Elle eut un sourire ensorceleur pour le premier Chinois qui l’avait interpellée et lui tint un grand discours. L’autre hocha vigoureusement la tête avec un regard menaçant pour Malko.

— Je leur ai dit que je partais, qu’ils vous retiennent un bon moment afin que vous ne me dénonciez pas à la police.

Elle s’éloigna avec un rire moqueur, faisant balancer ses hanches. Malko voulut rompre le cercle. Un coup l’atteignit au bas-ventre et il se plia en deux de douleur. Les yeux bridés le regardaient haineusement. Il n’aurait pas fallu les prier beaucoup pour qu’ils le jettent dans le port. Deux types avaient des couteaux à la main, tenus horizontalement, à bout de bras, comme des tueurs.

Il voulut parlementer en anglais, mais personne ne pouvait ou ne voulait comprendre. Mina monta dans un taxi et la voiture démarra.

Un type lui cracha à la figure, les autres éclatèrent de rire. Sans mot dire, il s’essuya avec son mouchoir et sourit. Un peu décontenancés ses adversaires s’écartèrent imperceptiblement. Mais, quand il voulut se dégager, le cercle se reforma. Pendant un temps qui lui sembla infiniment lent, les Chinois restèrent autour de lui. Puis, un par un, ils s’éloignèrent. Ceux qui avaient interrompu leur repas repartirent vers leurs escargots. Malko se retrouva seul.

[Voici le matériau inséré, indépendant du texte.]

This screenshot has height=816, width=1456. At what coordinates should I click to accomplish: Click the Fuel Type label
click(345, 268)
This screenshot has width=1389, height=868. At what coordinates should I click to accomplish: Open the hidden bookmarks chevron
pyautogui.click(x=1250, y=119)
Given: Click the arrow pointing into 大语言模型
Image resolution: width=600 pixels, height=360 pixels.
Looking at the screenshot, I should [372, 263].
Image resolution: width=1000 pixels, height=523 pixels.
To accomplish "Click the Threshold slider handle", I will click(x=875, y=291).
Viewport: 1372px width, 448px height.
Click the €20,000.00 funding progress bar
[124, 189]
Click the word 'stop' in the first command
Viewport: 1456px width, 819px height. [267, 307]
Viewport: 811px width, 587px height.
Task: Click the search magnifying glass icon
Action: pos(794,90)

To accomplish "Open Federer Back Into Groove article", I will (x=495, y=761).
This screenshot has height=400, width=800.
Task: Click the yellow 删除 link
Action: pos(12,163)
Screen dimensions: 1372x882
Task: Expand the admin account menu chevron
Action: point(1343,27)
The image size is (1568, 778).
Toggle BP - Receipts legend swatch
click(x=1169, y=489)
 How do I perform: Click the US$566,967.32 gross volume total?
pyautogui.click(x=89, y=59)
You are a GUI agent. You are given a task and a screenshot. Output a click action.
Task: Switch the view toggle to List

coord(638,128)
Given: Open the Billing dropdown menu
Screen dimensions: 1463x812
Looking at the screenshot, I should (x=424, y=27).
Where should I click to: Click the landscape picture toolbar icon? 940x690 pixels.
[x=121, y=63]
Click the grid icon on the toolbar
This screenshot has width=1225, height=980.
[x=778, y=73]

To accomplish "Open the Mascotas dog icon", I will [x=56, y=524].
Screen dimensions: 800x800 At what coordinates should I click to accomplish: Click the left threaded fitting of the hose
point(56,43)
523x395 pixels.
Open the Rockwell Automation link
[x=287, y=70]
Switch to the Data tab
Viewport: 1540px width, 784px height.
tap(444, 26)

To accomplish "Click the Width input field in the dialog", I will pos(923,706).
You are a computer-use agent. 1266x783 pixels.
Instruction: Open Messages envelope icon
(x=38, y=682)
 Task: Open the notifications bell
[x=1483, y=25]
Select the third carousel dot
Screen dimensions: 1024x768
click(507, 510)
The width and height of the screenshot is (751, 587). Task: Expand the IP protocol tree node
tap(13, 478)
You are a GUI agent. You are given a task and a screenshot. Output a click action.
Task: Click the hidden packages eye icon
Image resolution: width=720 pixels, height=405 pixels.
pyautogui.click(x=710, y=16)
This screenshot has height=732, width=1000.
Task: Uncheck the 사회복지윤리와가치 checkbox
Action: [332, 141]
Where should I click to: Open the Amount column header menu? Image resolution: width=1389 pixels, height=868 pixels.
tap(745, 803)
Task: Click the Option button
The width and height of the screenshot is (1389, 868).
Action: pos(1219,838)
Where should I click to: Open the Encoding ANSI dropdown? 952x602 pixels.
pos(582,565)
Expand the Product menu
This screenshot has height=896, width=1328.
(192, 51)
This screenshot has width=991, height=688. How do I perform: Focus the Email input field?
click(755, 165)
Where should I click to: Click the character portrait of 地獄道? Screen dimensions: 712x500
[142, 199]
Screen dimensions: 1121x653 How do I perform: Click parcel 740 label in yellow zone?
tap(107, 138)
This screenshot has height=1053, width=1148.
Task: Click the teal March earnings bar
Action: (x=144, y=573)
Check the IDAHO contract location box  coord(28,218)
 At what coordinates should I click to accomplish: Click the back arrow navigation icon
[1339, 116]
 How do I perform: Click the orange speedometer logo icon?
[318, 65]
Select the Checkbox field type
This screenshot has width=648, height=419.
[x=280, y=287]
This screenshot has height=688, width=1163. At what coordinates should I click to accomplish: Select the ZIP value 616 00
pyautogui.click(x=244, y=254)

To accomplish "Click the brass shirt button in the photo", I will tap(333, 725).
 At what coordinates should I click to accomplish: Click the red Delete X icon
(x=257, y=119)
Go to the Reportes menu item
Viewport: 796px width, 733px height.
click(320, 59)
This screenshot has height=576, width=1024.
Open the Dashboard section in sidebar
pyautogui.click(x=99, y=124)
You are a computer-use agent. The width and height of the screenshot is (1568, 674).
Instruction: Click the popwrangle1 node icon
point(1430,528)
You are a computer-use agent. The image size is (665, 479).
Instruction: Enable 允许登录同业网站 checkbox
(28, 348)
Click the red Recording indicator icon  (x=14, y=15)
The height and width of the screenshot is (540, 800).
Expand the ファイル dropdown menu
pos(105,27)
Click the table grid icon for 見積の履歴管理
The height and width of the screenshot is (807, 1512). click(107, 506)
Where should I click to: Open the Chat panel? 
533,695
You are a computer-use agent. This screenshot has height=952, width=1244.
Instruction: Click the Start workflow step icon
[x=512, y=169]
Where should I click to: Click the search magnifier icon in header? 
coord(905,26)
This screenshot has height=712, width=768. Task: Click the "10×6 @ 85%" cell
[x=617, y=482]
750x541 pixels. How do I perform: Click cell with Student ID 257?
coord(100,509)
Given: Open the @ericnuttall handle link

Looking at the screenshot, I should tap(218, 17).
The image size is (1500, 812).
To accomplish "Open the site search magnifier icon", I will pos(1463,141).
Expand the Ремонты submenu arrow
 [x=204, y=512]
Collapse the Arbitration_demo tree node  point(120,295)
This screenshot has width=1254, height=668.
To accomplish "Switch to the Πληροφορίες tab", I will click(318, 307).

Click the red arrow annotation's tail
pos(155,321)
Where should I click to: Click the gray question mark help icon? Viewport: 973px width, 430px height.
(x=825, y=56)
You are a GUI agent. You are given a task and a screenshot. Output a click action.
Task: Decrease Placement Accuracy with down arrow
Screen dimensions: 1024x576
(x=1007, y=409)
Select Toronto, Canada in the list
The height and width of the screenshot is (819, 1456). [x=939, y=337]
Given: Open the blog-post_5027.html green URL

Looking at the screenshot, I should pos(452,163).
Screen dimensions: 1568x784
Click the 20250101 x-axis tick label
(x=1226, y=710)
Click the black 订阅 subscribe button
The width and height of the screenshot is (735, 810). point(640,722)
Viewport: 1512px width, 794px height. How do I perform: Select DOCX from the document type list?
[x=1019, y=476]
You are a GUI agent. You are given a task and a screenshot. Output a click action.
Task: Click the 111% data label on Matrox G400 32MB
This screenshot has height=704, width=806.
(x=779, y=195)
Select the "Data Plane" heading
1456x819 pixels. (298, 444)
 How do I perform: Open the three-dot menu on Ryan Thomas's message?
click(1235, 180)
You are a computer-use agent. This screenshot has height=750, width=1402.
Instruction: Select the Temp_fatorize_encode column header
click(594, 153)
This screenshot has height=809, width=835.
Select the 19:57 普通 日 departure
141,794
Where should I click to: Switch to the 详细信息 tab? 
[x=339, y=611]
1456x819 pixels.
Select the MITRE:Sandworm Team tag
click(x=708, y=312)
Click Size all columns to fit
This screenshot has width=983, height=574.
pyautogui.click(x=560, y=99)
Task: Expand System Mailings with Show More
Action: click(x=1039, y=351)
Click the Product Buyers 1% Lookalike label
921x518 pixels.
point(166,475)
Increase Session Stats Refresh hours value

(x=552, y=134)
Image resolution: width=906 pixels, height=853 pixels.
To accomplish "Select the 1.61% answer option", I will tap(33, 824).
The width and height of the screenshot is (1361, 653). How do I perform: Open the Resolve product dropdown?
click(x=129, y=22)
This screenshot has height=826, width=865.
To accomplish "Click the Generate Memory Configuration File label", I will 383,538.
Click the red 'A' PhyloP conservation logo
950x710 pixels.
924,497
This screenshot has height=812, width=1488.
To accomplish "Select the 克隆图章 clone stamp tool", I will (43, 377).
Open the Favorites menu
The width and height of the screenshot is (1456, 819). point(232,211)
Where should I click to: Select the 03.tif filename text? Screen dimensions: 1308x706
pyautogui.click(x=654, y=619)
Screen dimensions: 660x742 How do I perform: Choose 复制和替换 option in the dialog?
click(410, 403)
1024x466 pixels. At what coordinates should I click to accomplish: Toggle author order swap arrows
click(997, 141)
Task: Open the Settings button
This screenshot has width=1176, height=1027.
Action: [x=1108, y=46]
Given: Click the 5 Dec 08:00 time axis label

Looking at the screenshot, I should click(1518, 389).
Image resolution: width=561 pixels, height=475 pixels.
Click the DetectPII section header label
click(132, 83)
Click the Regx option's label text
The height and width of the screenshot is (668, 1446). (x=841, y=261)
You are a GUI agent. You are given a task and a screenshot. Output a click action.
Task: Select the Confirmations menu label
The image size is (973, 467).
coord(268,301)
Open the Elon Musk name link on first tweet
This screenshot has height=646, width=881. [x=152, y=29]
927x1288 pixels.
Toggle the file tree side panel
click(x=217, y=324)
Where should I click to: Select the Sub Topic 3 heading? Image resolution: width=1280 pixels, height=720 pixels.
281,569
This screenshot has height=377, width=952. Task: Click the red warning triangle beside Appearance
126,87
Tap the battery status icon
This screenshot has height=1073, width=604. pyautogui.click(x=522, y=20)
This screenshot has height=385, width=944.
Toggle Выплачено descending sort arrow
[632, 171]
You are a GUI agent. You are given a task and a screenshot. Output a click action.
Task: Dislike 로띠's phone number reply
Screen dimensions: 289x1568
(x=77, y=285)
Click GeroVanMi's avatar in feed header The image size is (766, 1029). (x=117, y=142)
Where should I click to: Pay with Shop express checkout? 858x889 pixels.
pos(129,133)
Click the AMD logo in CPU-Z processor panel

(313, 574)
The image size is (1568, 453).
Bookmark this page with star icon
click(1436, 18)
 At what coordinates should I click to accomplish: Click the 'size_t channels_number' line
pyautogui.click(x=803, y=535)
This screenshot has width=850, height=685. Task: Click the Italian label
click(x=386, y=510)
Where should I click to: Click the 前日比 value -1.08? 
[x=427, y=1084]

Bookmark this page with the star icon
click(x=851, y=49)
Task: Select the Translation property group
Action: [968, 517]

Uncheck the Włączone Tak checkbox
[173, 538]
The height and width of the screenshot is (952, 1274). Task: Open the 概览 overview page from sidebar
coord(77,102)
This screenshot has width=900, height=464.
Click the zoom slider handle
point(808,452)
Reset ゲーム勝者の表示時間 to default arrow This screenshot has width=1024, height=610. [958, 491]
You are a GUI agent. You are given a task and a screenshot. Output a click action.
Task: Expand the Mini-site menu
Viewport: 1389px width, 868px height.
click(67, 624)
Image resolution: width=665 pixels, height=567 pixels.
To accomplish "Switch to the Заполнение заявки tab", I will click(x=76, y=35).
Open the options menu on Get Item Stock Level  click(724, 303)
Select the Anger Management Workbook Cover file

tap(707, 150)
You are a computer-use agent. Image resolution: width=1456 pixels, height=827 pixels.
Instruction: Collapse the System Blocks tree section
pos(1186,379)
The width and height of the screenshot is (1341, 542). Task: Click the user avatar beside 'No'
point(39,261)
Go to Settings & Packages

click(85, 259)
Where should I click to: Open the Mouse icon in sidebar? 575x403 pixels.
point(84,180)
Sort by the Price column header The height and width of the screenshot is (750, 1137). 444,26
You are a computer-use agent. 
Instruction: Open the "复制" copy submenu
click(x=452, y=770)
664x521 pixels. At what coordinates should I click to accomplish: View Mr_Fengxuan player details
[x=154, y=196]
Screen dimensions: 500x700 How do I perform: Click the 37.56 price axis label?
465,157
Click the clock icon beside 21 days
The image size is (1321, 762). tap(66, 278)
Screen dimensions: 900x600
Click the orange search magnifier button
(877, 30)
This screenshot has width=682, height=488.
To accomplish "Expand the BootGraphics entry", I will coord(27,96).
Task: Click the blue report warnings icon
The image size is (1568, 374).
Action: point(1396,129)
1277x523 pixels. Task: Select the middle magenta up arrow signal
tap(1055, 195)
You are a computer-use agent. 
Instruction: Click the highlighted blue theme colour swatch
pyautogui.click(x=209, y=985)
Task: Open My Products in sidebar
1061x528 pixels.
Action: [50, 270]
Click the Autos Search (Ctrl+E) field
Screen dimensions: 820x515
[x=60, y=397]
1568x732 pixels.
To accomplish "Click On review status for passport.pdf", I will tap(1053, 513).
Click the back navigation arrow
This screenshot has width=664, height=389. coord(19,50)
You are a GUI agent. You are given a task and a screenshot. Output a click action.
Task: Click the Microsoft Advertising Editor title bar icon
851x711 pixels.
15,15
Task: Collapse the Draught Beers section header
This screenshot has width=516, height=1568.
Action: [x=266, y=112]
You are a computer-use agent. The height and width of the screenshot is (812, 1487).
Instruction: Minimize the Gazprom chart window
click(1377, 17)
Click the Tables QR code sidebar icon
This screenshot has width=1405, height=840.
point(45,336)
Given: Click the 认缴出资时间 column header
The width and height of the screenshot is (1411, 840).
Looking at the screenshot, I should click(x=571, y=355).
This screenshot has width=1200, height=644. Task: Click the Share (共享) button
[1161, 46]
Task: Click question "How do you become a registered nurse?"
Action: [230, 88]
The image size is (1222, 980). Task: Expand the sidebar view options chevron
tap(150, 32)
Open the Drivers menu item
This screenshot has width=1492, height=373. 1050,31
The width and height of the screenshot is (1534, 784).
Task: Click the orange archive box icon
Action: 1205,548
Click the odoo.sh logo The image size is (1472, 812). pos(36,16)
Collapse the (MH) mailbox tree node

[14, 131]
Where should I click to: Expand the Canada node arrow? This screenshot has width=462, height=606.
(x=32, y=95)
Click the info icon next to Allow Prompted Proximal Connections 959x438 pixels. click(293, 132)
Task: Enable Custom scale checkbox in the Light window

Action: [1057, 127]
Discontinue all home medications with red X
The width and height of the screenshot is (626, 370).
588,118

Juste pour voir s’approcher à pas lents deux policiers chinois en uniforme, balançant leurs longues matraques à bout de bras, le long Smith et Wesson au côté, impeccables avec leurs shorts et leurs bas de laine blanche. Ils regardèrent Malko avec surprise. Le Marché de la nuit n’était pas un coin pour les Blancs à cette heure-là.

Malko courut jusqu’à la station de taxi. Les flics étaient arrivés trop tard, comme toujours… Il restait deux Toyota.

Le premier chauffeur parlait un peu anglais. Il eut l’air de savoir où se trouvait Temple Street.

— Kowloon, fit-il.

Et il éclata d’un grand rire.

Ce n’est qu’après une conversation de dix minutes en pidgin que Malko comprit la raison de sa gaieté : Temple Street était la rue des bordels bon marché de Kowloon. Le chauffeur proposait à Malko des endroits beaucoup plus sélects à des prix très raisonnables. Il ne se découragea qu’en arrivant au ferry. Hélas ! il quittait le quai et ils durent attendre vingt minutes. Il n’y avait pas un seul walla-walla en vue.

Malko rongeait son frein, Mina avait de l’avance. Si Cheng pensait que Malko le trahissait, il redisparaîtrait définitivement. Sans compter qu’il ignorait s’il n’avait pas été suivi. Le manège de Mina, dans ce cas, avait dû fâcheusement attirer l’attention. Il n’avait même pas le temps d’appeler Dick Ryan à la rescousse.